WORK TO COMPLETE.
A. List every person named in the Wetz Symphony No. 3 page.
B. Condense the paragraph of the Wetz Symphony No. 3 page beginning "Reviewing Richard Wetz’s Second Symphony" into a short bulleted list that keeps its main facts.

SOURCE TEXT.
___

Wetz Symphony No. 3

Record and Artist Details

Composer or Director: Richard Wetz

Label: Sterling

Media Format: CD or Download

Media Runtime: 59

Mastering:

DDD

Catalogue Number: CDS1041-2

Tracks:

Composition Artist Credit
Symphony No. 3 Richard Wetz, Composer
Berlin Symphony Orchestra
Erich Peter, Conductor
Richard Wetz, Composer
Reviewing Richard Wetz’s Second Symphony (9/00), Andrew Achenbach was intrigued by its style (‘a hybrid of Bruckner and Liszt’) but had his doubts about its intrinsic worth and staying power. I am a good deal more convinced by the Third, apart perhaps from its rather rambling recapitulatory finale, but this 20-year-old recording suggests a reason or two why Wetz’s reputation did not long survive his death in 1935. The conservatism of his idiom is one of them, of course: this is a desperately old-fashioned symphony for anyone to have written in 1922. There is also a curiously crabbed quality to Wetz’s writing at times. As a young man he enrolled under several teachers, but stayed with none of them for more than a few months. There may be a legacy of this in his at times dense counterpoint and his obsessive use of ostinato.

___

DATA BLOCK.
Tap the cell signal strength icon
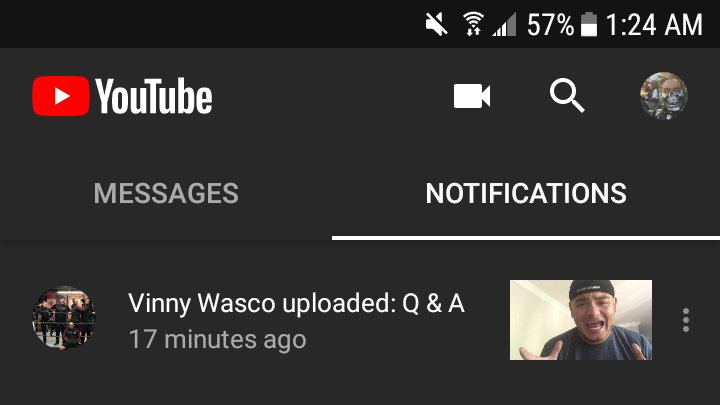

___

THE REPLIES.
A.
Richard Wetz
Erich Peter
Andrew Achenbach
Bruckner
Liszt

B.
- Andrew Achenbach, reviewing Wetz's Second Symphony (9/00), found its style intriguing ("a hybrid of Bruckner and Liszt") but doubted its intrinsic worth and staying power.
- The reviewer is more convinced by the Third, except perhaps for its rambling recapitulatory finale.
- This 20-year-old recording suggests why Wetz's reputation faded after his death in 1935.
- One reason is his conservative idiom: the symphony is very old-fashioned for 1922.
- Another is a curiously crabbed quality in his writing at times.
- As a young man, Wetz studied under several teachers but stayed with none for more than a few months. This may explain his at times dense counterpoint and obsessive use of ostinato.